— Вот мы и выяснили, кто нас заказал.

— Нас?

— Возможно, только тебя, — пожимает он плечом. — Это Римма.

Из меня вырывается протяжный стон. Это какой-то кошмар. В чем я согрешила, что судьба так жестоко посмеялась надо мной?

Схватившись за голову, возвращаюсь к машине и руками опираюсь о капот. В горле застревает горький комок. Вот так подыграла Камилю ценой собственной жизни! Эта дура не остановится. Пошлет еще кого-нибудь, потом еще. Камиль будет оставлять горы трупов, защищая меня — ту, что в благодарность обвиняет его. По сути, он виноват в том, что втянул меня в это болото. Но ведь не бросил. Спас, сам получив ранение.

Я взвываю, подняв лицо к звездному небу. В груди становится больно. Я всего лишь полюбила. Кто бы мог подумать, что это чувство так дорого мне обойдется?!

— Я остановлю ее, — произносит Камиль у меня за спиной.

— Как? — всплескиваю я руками, обернувшись. — Тоже убьешь?

— Придется — убью.

— Ты сам себя слышишь?! — срываюсь я. — Это не компьютерная игра, Камиль! Это люди! Живые люди! У них бьется сердце, по их венам течет горячая кровь, они смеются, у них есть любящие родные!

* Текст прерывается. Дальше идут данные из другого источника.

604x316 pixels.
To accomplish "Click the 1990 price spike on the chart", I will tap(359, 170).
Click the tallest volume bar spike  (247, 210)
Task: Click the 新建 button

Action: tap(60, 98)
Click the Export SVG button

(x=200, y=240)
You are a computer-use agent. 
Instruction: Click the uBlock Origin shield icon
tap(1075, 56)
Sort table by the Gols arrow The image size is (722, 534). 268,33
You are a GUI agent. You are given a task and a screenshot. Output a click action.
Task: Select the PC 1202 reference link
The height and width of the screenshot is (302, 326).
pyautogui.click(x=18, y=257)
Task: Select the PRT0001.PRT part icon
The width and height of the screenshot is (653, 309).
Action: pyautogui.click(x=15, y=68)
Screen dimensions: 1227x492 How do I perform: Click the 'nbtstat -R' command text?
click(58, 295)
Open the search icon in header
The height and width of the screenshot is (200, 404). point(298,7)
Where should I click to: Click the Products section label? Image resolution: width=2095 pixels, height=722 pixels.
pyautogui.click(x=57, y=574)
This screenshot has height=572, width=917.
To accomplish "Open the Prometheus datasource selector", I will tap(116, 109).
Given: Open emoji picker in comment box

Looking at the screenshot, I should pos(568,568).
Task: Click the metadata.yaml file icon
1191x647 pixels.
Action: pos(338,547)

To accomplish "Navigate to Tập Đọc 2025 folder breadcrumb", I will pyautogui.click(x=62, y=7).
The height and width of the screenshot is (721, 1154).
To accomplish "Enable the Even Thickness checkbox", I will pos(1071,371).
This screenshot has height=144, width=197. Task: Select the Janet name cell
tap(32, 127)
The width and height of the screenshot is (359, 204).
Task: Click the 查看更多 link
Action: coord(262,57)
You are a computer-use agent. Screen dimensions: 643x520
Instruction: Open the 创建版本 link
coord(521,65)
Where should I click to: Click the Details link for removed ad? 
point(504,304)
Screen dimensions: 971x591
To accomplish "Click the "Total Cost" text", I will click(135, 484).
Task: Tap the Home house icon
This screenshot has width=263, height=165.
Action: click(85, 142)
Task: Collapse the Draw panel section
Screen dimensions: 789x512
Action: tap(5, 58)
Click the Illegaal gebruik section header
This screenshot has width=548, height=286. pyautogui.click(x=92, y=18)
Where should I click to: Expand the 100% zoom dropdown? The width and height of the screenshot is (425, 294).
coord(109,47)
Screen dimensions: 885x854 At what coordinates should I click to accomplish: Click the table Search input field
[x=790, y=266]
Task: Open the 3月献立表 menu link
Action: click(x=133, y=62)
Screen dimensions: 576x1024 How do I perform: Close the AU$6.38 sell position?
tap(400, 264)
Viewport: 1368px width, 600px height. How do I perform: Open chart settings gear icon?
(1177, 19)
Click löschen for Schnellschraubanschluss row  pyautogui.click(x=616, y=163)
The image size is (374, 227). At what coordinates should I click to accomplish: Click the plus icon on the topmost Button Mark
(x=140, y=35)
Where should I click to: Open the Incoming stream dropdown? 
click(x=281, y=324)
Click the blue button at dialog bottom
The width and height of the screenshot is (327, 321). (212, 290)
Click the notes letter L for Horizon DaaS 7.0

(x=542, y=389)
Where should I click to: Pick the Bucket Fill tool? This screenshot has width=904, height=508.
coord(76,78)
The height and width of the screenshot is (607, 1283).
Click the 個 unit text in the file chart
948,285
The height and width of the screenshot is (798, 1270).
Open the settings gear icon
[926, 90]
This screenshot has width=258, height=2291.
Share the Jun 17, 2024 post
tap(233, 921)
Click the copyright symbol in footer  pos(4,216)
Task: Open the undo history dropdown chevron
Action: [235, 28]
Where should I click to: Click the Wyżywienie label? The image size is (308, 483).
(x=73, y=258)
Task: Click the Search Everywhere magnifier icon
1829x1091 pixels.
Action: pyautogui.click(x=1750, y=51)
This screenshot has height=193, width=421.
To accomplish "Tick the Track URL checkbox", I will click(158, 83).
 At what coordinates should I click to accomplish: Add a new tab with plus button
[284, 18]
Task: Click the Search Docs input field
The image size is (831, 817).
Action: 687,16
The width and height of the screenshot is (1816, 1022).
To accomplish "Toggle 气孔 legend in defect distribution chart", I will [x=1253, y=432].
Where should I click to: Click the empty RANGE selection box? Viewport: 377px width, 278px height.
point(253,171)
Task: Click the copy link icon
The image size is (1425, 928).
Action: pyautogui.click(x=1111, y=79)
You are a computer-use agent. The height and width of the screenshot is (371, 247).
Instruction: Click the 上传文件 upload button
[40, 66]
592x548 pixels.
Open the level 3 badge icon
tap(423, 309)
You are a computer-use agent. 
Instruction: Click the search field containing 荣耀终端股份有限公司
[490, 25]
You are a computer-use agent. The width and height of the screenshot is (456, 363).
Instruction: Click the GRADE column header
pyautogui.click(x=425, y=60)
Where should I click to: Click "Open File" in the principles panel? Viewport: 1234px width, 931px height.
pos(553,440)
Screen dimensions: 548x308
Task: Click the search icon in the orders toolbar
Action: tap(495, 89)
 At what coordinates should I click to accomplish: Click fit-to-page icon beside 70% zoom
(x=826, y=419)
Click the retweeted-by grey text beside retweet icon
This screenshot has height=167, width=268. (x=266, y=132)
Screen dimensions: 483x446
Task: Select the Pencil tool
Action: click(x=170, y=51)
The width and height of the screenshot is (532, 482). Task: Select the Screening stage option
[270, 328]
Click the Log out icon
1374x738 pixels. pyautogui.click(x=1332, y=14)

— Сними розовые очки! — Он сотрясает меня за плечи. — Ты попала в мир, где правит жесткий выбор: или ты, или тебя! Нет ничего среднего, разноцветного, простого. Здесь четкая грань между черным и белым. Хочешь жить? Значит, вгрызайся в глотку любому, кто косо на тебя смотрит. И никакой закон тут не властен. Я — закон! Мой брат — закон! Адель — закон!

— Это не жизнь, Камиль, — всхлипываю я. — Как можно спать спокойно под дулом пистолета? А как же любовь?

— Любовь? — усмехается он. — Ты в нее веришь? Даже после «Олега»?

— Конечно! Ведь я-то любила его по-настоящему!

— Любила? — уточняет он. — Хочешь сказать, все в прошлом?

Я киваю, поняв, что действительно похоронила чувства к нему. Наше прошлое вспоминаю с отвращением. Жалею о своей наивности.

— Я тоже любил, — признается Камиль. — Тоже дураком был. А ей мои бабки нужны были. Чтобы поскорее все заграбастать, выдумала беременность. Да так правдоподобно играла, что поверил ей. Чужие снимки УЗИ разглядывал, ее живот гладил, ухаживал за ней, готовился отцом стать.

От его слов у меня окончательно немеют ноги. Он не лжет, по глазам видно. Ему больно вспоминать об этом, и я не думаю, что Камиль со всеми подряд так откровенничает.

— Если бы не Адель с ее недоверием, не знаю, что бы сейчас со мной было. Я тогда немного покуролесил, в обезьянник загремел и там воспаление легких заработал. Собственно, когда полгода назад ты случайно попала на вечеринку брата и посоветовала мне колесами закинуться, ты мне фактически жизнь спасла. Не знаю, помнишь ли ты…

— Помню, — отвечаю я. — Ты был горячий, как печка.

Он отшатывается, и я рефлекторно хватаю его за куртку. Помогаю опереться о машину, но не отпускаю. Чувствую, что хочу держаться за него. Всегда.

— Хреново, — бурчит он, взглянув на руку. — Может, осмотришь, док?

— Ты же мне не доверяешь.

— Выбора нет, — хмыкает он.

— Снимай куртку. — Я убираю волосы за уши, готовясь осмотреть его руку.

— О, мое любимое, — смеется Камиль, морщась от боли.

Нас освещает яркими вспышками фар подъехавших машин. Чеховской первым выскакивает на улицу и бросается к нам.

— Целы?!

— Камиль ранен. Ему нужен врач.

— А ты на что?! — Он берет брата под руку и помогает ему дойти до машины. — Давай, Насть, не тормози! Поехали!

— Куда? — хмурюсь я.

— На мою виллу, куда же еще! Там вы будете в безопасности! Давай-давай!

Азиз уже отдает распоряжения приехавшим с ними парням, а я сажусь на заднее сиденье, куда Чеховской сажает Камиля, а сам запрыгивает за руль. При резком развороте Камиль падает на мои колени, пытается встать, но безуспешно.